The Diaphragmatic segment: The diaphragm is used in all expulsive acts.  The diaphragmatic segment is what we work on mostly in the expression of gagging, for that's where the gag reflex starts, with the contraction of the diaphragm.  It's used in and is obviously related to disgust which means to disparage what's in here to get rid of it out there.  The diaphragm and armoring of the diaphragm is geographically very close to the solar plexus.  This is one of the most important plexus of the body.  It is also very close to the heart, which is why when we feel emotions very deeply, we have a feeling in this area of our body and why we talk so much in terms of heart feeling, because this is a very important area for deep emotional feeling. Consequently, when we succeed in loosening the diaphragmatic area, patients often experience a flowing of energy into their abdomen and pelvis which they have not experienced before, and which most invariably they first experience for a very short time as pleasurable, and then experience as anxiety-provoking.

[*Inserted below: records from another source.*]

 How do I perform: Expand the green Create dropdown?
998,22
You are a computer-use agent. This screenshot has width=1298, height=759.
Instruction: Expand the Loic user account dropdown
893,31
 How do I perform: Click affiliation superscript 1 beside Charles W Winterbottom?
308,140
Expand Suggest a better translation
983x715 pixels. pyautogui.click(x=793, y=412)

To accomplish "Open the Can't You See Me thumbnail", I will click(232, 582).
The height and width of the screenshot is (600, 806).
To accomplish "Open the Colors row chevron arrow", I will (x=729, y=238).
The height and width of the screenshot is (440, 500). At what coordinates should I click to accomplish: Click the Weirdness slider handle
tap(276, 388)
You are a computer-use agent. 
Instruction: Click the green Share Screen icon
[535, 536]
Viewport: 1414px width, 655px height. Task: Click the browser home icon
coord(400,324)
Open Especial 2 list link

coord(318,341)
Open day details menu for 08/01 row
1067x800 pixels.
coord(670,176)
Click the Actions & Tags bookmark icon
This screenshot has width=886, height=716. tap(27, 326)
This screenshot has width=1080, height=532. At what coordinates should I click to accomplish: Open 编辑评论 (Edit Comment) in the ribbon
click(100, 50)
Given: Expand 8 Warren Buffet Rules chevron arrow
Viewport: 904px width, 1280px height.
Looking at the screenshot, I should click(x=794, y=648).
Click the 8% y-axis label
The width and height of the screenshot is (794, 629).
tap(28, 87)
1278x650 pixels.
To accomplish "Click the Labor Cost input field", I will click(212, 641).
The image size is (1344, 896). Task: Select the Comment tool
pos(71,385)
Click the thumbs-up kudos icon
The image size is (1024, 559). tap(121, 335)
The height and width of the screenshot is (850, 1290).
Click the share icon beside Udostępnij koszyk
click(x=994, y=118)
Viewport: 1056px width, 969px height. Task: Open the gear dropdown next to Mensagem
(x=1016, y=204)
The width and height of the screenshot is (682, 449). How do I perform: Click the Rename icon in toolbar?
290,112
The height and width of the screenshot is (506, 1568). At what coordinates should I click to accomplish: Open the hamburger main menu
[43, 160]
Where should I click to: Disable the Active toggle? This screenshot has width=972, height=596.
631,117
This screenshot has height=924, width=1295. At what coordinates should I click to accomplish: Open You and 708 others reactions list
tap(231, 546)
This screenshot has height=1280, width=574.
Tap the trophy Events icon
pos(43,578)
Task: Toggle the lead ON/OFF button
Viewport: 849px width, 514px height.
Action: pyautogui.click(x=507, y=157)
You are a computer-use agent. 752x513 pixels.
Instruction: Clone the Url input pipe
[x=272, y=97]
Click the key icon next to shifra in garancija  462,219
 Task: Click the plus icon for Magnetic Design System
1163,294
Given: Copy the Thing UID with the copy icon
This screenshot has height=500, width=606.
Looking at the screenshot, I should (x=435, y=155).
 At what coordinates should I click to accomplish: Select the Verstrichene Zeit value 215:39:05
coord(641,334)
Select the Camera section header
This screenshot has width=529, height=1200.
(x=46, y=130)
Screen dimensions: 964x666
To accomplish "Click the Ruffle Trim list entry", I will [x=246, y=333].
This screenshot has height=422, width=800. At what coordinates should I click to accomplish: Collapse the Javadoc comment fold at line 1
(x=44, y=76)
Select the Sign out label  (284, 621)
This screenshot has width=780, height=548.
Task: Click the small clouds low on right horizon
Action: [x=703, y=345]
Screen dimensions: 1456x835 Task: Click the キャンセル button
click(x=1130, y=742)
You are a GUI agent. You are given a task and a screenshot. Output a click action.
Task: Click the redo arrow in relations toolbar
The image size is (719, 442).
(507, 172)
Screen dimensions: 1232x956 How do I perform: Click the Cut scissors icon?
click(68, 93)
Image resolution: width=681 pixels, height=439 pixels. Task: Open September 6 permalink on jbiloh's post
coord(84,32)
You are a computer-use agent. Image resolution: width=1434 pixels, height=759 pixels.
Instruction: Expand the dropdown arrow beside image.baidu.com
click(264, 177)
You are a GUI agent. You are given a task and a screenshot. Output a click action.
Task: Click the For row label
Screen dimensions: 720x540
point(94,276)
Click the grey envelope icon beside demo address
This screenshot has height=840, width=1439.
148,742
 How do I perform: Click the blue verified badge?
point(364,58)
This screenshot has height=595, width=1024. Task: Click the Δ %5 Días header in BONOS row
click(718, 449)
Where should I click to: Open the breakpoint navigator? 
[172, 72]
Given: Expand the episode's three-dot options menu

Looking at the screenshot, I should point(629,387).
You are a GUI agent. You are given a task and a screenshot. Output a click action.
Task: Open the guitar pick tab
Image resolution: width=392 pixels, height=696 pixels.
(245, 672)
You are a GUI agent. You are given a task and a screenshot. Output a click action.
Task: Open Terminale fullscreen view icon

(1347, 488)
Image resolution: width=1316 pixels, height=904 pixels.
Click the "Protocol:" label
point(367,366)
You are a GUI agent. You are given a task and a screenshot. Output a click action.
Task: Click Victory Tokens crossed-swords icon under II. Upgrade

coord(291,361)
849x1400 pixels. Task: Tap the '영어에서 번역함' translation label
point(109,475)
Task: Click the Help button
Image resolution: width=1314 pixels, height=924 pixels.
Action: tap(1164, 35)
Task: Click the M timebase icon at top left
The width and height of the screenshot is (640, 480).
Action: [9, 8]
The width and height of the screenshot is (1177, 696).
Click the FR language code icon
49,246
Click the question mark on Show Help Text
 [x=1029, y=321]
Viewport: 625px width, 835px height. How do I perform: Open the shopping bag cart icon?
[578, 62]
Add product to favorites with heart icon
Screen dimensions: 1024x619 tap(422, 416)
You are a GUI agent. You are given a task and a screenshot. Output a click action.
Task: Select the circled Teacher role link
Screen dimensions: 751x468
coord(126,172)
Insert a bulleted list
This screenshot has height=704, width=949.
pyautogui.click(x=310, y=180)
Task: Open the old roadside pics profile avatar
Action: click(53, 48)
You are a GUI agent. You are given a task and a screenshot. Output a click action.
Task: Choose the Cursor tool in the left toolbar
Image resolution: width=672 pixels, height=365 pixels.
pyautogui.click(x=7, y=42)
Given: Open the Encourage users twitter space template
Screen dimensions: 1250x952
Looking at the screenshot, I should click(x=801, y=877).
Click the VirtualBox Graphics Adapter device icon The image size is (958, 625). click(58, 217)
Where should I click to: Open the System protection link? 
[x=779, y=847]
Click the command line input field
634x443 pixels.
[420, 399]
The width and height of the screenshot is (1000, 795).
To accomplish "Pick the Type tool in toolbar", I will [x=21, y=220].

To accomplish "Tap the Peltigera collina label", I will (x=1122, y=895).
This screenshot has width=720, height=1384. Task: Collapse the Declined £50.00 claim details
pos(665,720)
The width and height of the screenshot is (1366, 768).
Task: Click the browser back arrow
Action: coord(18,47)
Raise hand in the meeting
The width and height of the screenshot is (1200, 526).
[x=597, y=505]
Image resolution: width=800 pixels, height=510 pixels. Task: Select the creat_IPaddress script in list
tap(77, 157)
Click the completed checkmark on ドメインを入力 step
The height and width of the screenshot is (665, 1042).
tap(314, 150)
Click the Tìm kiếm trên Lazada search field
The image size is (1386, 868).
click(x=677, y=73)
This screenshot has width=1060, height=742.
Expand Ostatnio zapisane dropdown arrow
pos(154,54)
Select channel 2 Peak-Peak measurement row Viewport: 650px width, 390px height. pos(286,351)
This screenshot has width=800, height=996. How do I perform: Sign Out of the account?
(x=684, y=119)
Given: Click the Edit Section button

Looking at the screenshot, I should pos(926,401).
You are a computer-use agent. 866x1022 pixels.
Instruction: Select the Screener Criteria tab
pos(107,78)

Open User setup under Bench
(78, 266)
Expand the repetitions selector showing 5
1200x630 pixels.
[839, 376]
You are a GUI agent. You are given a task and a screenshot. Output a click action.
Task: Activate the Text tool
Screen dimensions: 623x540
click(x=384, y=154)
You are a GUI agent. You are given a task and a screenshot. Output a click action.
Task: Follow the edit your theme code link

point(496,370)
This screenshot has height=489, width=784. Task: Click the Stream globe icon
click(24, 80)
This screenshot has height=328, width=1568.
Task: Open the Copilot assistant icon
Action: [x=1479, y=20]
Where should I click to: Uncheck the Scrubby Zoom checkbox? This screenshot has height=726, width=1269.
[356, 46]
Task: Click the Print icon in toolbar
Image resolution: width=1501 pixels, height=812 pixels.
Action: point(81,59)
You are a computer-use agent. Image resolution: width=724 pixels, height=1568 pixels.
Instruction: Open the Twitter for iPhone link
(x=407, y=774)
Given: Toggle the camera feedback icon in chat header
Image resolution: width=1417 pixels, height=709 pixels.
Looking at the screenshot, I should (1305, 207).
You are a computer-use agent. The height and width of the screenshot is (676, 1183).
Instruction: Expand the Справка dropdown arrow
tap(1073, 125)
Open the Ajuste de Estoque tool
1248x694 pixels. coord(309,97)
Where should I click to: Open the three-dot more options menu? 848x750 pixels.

The Abdominal segment: This segment generally has much simpler emotional functions. The educator, A. S. Neill, who originated the Summerhill School, says that he used to divide his students into the tight bellies and the soft bellies.  The tight bellies were the children who were scared, insecure, and the soft bellies were the children with more security who were able to move around more freely.  I'll tell you one fascinating anecdote about currents (sensations of vegetative streaming) into the abdominal area.  One lady had succeeded in freeing her armoring through the diaphragmatic area and had experienced these pleasurable flows of energy in her abdomen.  She came in to her session the next week and she said, "Do I have something to show you!"  I said, "What?"  So she opened her blouse, and there, halfway across her abdomen, starting halfway across, was a red rash.  She said, "Do you see that?  It says stop, it's a red light."

The Pelvic segment: When one begins to work on the pelvic armoring, what one invariably encounters is more anxiety than one had encountered up until that time throughout the whole rest of the therapy.  This is because the pelvis is the place where there is the residue of all sex negativity, all the sexual repression.  Everyone in our culture suffers from pelvic anxiety.  In addition to the anxiety that is generated when one starts working on this segment, one also sees the secondary layer of manifestations in the pelvis which are rage and the contempt that the pelvis holds.  It is not by chance that in practically all western cultures the expression, "Fuck you!" is the most hateful thing that one can say to somebody.